The U.S. Food and Drug Administration today allowed marketing of 23andMe Personal Genome Service Genetic Health Risk (GHR) tests for 10 diseases or conditions. These are the first direct-to-consumer (DTC) tests authorized by the FDA that provide information on an individual's genetic predisposition to certain medical diseases or conditions, which may help to make decisions about lifestyle choices or to inform discussions with a health care professional.
"Consumers can now have direct access to certain genetic risk information," said Jeffrey Shuren, M.D., director of the FDA's Center for Devices and Radiological Health. "But it is important that people understand that genetic risk is just one piece of the bigger puzzle, it does not mean they will or won't ultimately develop a disease."
The GHR tests are intended to provide genetic risk information to consumers, but the tests cannot determine a person's overall risk of developing a disease or condition. In addition to the presence of certain genetic variants, there are many factors that contribute to the development of a health condition, including environmental and lifestyle factors.
The 23andMe GHR tests work by isolating DNA from a saliva sample, which is then tested for more than 500,000 genetic variants. The presence or absence of some of these variants is associated with an increased risk for developing any one of the following 10 diseases or conditions:
- Parkinson's disease, a nervous system disorder impacting movement;
- Late-onset Alzheimer's disease, a progressive brain disorder that destroys memory and thinking skills;
- Celiac disease, a disorder resulting in the inability to digest gluten;
- Alpha-1 antitrypsin deficiency, a disorder that raises the risk of lung and liver disease;
- Early-onset primary dystonia, a movement disorder involving involuntary muscle contractions and other uncontrolled movements;
- Factor XI deficiency, a blood clotting disorder;
- Gaucher disease type 1, an organ and tissue disorder;
- Glucose-6-Phosphate Dehydrogenase deficiency, also known as G6PD, a red blood cell condition;
- Hereditary hemochromatosis, an iron overload disorder; and
- Hereditary thrombophilia, a blood clot disorder.
The FDA reviewed data for the 23andMe GHR tests through the de novo premarket review pathway, a regulatory pathway for novel, low-to-moderate-risk devices that are not substantially equivalent to an already legally marketed device. Along with this authorization, the FDA is establishing criteria, called special controls, which clarify the agency's expectations in assuring the tests' accuracy, reliability and clinical relevance. These special controls, when met along with general controls, provide reasonable assurance of safety and effectiveness for these and similar GHR tests.
In addition, the FDA intends to exempt additional 23andMe GHR tests from the FDA's premarket review, and GHR tests from other makers may be exempt after submitting their first premarket notification. A proposed exemption of this kind would allow other, similar tests to enter the market as quickly as possible and in the least burdensome way, after a one-time FDA review.
"The special controls describe the testing that 23andMe conducted to demonstrate the performance of these tests and clarify agency expectations for developers of other GHRs," said Dr. Shuren. "By establishing special controls and eventually, a premarket review exemption, the FDA can provide a streamlined, flexible approach for tests using similar technologies to enter the market while the agency continues to help ensure that they provide accurate and reproducible results."
Excluded from today's marketing authorization and any future, related exemption are GHR tests that function as diagnostic tests. Diagnostic tests are often used as the sole basis for major treatment decisions, such as a genetic test for BRCA, for which a positive result may lead to prophylactic (preventative) surgical removal of breasts or ovaries.

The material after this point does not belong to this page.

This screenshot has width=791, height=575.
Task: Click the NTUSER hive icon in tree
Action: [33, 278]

Authorization of the 23andMe GHR tests was supported by data from peer-reviewed, scientific literature that demonstrated a link between specific genetic variants and each of the 10 health conditions. The published data originated from studies that compared genetic variants present in people with a specific condition to those without that condition. The FDA also reviewed studies, which demonstrated that 23andMe GHR tests correctly and consistently identified variants associated with the 10 indicated conditions or diseases from a saliva sample.
The FDA requires the results of all DTC tests used for medical purposes be communicated in a way that consumers can understand and use. A user study showed that the 23andMe GHR tests' instructions and reports were easy to follow and understand. The study indicated that people using the tests understood more than 90 percent of the information presented in the reports.

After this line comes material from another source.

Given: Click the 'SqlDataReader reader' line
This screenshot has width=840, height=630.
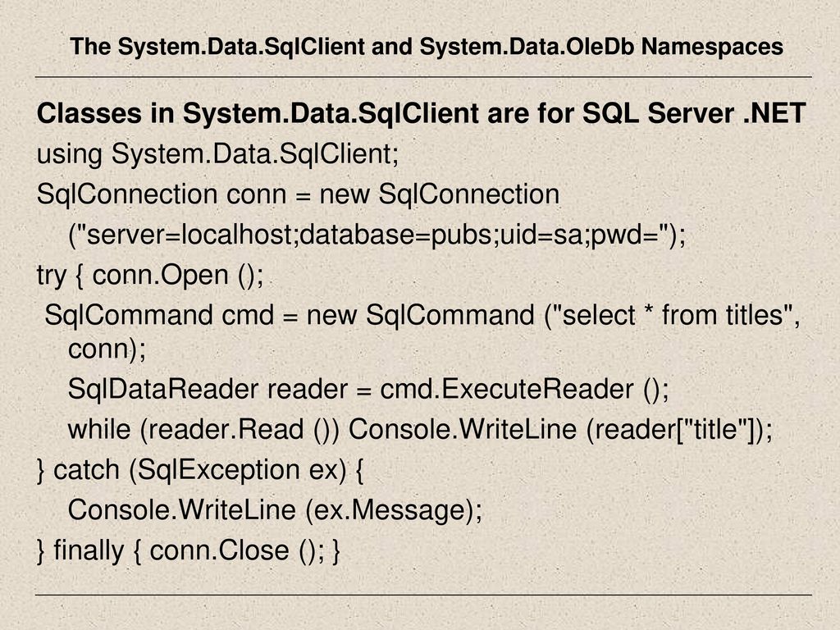Looking at the screenshot, I should [368, 389].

Risks associated with use of the 23andMe GHR tests include false positive findings, which can occur when a person receives a result indicating incorrectly that he or she has a certain genetic variant, and false negative findings that can occur when a user receives a result indicating incorrectly that he or she does not have a certain genetic variant. Results obtained from the tests should not be used for diagnosis or to inform treatment decisions. Users should consult a health care professional with questions or concerns about results.
The FDA granted market authorization of the Personal Genome Service GHR tests to 23andMe, Inc.

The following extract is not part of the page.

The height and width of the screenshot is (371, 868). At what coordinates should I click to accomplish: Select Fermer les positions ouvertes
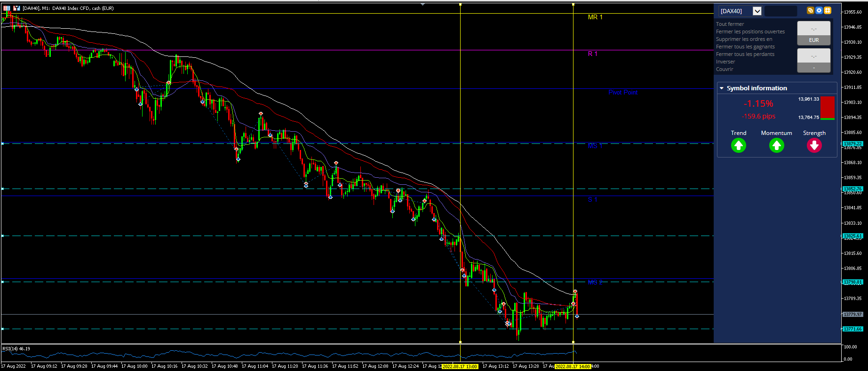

The FDA, an agency within the U.S. Department of Health and Human Services, protects the public health by assuring the safety, effectiveness, and security of human and veterinary drugs, vaccines and other biological products for human use, and medical devices. The agency also is responsible for the safety and security of our nation's food supply, cosmetics, dietary supplements, products that give off electronic radiation, and for regulating tobacco products.